» Activity
A verbatim copy of all entries is the expected output.

» Collected data
——————

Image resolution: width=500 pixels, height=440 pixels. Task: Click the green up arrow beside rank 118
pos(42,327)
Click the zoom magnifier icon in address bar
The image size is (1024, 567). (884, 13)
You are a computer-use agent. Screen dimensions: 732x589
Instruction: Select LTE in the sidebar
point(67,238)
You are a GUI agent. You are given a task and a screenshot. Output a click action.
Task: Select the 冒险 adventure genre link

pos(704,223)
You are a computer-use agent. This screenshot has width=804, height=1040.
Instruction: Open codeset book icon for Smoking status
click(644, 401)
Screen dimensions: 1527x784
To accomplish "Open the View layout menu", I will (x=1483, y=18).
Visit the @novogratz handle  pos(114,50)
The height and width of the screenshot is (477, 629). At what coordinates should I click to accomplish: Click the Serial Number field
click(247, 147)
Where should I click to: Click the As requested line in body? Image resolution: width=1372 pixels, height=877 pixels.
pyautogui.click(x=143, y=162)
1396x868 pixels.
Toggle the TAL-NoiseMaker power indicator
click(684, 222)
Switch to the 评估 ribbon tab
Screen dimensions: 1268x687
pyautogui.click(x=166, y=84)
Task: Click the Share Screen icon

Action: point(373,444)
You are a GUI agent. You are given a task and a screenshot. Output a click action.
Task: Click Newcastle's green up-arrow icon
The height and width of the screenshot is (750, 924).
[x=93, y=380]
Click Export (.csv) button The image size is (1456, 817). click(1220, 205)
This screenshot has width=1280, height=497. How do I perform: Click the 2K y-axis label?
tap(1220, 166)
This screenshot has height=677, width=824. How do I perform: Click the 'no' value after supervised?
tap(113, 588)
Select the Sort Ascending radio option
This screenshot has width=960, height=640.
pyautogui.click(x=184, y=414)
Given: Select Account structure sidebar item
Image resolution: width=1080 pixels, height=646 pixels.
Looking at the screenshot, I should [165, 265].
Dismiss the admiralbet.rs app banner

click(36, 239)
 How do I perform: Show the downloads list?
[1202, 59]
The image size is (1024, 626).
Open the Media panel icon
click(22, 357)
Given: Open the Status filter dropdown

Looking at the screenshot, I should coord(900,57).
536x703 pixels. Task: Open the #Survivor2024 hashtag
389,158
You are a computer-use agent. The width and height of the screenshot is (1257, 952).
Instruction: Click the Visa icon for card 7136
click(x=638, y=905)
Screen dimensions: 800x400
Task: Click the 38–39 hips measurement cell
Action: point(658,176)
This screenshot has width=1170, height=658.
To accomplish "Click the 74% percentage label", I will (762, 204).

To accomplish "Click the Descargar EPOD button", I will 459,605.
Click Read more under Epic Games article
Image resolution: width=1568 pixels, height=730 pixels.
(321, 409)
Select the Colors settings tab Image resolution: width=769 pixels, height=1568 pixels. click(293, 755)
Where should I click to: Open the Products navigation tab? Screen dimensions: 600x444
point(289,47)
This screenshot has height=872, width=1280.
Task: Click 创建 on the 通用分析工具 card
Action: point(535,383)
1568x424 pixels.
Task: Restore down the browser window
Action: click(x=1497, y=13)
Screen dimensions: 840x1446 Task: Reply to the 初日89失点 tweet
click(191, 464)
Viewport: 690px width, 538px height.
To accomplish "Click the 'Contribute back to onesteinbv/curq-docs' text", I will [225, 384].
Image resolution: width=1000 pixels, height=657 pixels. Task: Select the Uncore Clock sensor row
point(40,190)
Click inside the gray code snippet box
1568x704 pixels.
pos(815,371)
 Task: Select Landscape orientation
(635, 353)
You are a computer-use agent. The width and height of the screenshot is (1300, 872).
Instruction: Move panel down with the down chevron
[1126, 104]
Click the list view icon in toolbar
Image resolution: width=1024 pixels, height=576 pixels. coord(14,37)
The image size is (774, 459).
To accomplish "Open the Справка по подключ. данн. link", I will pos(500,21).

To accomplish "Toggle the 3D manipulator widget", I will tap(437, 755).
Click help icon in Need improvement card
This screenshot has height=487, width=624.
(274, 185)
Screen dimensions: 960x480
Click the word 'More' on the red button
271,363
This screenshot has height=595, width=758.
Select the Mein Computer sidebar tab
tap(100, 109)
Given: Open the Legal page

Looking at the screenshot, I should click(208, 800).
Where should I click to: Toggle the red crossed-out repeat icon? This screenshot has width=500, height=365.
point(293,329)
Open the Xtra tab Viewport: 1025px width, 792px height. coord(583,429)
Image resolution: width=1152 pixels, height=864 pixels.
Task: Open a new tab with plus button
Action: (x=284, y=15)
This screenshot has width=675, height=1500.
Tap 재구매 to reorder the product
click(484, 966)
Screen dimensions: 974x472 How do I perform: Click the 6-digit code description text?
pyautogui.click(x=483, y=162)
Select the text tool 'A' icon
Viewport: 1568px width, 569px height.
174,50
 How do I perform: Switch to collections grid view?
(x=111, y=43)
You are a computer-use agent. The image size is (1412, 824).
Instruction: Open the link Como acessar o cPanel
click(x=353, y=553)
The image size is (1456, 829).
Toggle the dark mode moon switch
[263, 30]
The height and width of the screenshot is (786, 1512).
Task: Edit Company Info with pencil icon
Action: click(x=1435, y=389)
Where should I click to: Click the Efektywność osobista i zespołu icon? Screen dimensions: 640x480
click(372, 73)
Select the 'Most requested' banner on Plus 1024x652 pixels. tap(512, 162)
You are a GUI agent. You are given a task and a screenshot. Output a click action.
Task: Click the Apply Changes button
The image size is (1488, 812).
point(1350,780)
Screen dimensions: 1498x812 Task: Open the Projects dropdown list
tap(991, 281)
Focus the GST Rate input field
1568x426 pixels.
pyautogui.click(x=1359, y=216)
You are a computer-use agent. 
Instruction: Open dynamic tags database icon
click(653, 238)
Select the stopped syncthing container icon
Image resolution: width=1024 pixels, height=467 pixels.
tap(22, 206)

——————

» Expected output
Image resolution: width=500 pixels, height=440 pixels. Task: Click the green up arrow beside rank 118
pos(42,327)
Click the zoom magnifier icon in address bar
The image size is (1024, 567). (884, 13)
You are a computer-use agent. Screen dimensions: 732x589
Instruction: Select LTE in the sidebar
point(67,238)
You are a GUI agent. You are given a task and a screenshot. Output a click action.
Task: Select the 冒险 adventure genre link

pos(704,223)
You are a computer-use agent. This screenshot has width=804, height=1040.
Instruction: Open codeset book icon for Smoking status
click(644, 401)
Screen dimensions: 1527x784
To accomplish "Open the View layout menu", I will (x=1483, y=18).
Visit the @novogratz handle  pos(114,50)
The height and width of the screenshot is (477, 629). At what coordinates should I click to accomplish: Click the Serial Number field
click(247, 147)
Where should I click to: Click the As requested line in body? Image resolution: width=1372 pixels, height=877 pixels.
pyautogui.click(x=143, y=162)
1396x868 pixels.
Toggle the TAL-NoiseMaker power indicator
click(684, 222)
Switch to the 评估 ribbon tab
Screen dimensions: 1268x687
pyautogui.click(x=166, y=84)
Task: Click the Share Screen icon

Action: point(373,444)
You are a GUI agent. You are given a task and a screenshot. Output a click action.
Task: Click Newcastle's green up-arrow icon
The height and width of the screenshot is (750, 924).
[x=93, y=380]
Click Export (.csv) button The image size is (1456, 817). click(1220, 205)
This screenshot has width=1280, height=497. How do I perform: Click the 2K y-axis label?
tap(1220, 166)
This screenshot has height=677, width=824. How do I perform: Click the 'no' value after supervised?
tap(113, 588)
Select the Sort Ascending radio option
This screenshot has width=960, height=640.
pyautogui.click(x=184, y=414)
Given: Select Account structure sidebar item
Image resolution: width=1080 pixels, height=646 pixels.
Looking at the screenshot, I should [165, 265].
Dismiss the admiralbet.rs app banner

click(36, 239)
 How do I perform: Show the downloads list?
[1202, 59]
The image size is (1024, 626).
Open the Media panel icon
click(22, 357)
Given: Open the Status filter dropdown

Looking at the screenshot, I should coord(900,57).
536x703 pixels. Task: Open the #Survivor2024 hashtag
389,158
You are a computer-use agent. The width and height of the screenshot is (1257, 952).
Instruction: Click the Visa icon for card 7136
click(x=638, y=905)
Screen dimensions: 800x400
Task: Click the 38–39 hips measurement cell
Action: point(658,176)
This screenshot has width=1170, height=658.
To accomplish "Click the 74% percentage label", I will (762, 204).

To accomplish "Click the Descargar EPOD button", I will 459,605.
Click Read more under Epic Games article
Image resolution: width=1568 pixels, height=730 pixels.
(321, 409)
Select the Colors settings tab Image resolution: width=769 pixels, height=1568 pixels. click(293, 755)
Where should I click to: Open the Products navigation tab? Screen dimensions: 600x444
point(289,47)
This screenshot has height=872, width=1280.
Task: Click 创建 on the 通用分析工具 card
Action: point(535,383)
1568x424 pixels.
Task: Restore down the browser window
Action: click(x=1497, y=13)
Screen dimensions: 840x1446 Task: Reply to the 初日89失点 tweet
click(191, 464)
Viewport: 690px width, 538px height.
To accomplish "Click the 'Contribute back to onesteinbv/curq-docs' text", I will [225, 384].
Image resolution: width=1000 pixels, height=657 pixels. Task: Select the Uncore Clock sensor row
point(40,190)
Click inside the gray code snippet box
1568x704 pixels.
pos(815,371)
 Task: Select Landscape orientation
(635, 353)
You are a computer-use agent. The width and height of the screenshot is (1300, 872).
Instruction: Move panel down with the down chevron
[1126, 104]
Click the list view icon in toolbar
Image resolution: width=1024 pixels, height=576 pixels. coord(14,37)
The image size is (774, 459).
To accomplish "Open the Справка по подключ. данн. link", I will pos(500,21).

To accomplish "Toggle the 3D manipulator widget", I will tap(437, 755).
Click help icon in Need improvement card
This screenshot has height=487, width=624.
(274, 185)
Screen dimensions: 960x480
Click the word 'More' on the red button
271,363
This screenshot has height=595, width=758.
Select the Mein Computer sidebar tab
tap(100, 109)
Given: Open the Legal page

Looking at the screenshot, I should click(208, 800).
Where should I click to: Toggle the red crossed-out repeat icon? This screenshot has width=500, height=365.
point(293,329)
Open the Xtra tab Viewport: 1025px width, 792px height. coord(583,429)
Image resolution: width=1152 pixels, height=864 pixels.
Task: Open a new tab with plus button
Action: (x=284, y=15)
This screenshot has width=675, height=1500.
Tap 재구매 to reorder the product
click(484, 966)
Screen dimensions: 974x472 How do I perform: Click the 6-digit code description text?
pyautogui.click(x=483, y=162)
Select the text tool 'A' icon
Viewport: 1568px width, 569px height.
174,50
 How do I perform: Switch to collections grid view?
(x=111, y=43)
You are a computer-use agent. The image size is (1412, 824).
Instruction: Open the link Como acessar o cPanel
click(x=353, y=553)
The image size is (1456, 829).
Toggle the dark mode moon switch
[263, 30]
The height and width of the screenshot is (786, 1512).
Task: Edit Company Info with pencil icon
Action: click(x=1435, y=389)
Where should I click to: Click the Efektywność osobista i zespołu icon? Screen dimensions: 640x480
click(372, 73)
Select the 'Most requested' banner on Plus 1024x652 pixels. tap(512, 162)
You are a GUI agent. You are given a task and a screenshot. Output a click action.
Task: Click the Apply Changes button
The image size is (1488, 812).
point(1350,780)
Screen dimensions: 1498x812 Task: Open the Projects dropdown list
tap(991, 281)
Focus the GST Rate input field
1568x426 pixels.
pyautogui.click(x=1359, y=216)
You are a computer-use agent. 
Instruction: Open dynamic tags database icon
click(653, 238)
Select the stopped syncthing container icon
Image resolution: width=1024 pixels, height=467 pixels.
tap(22, 206)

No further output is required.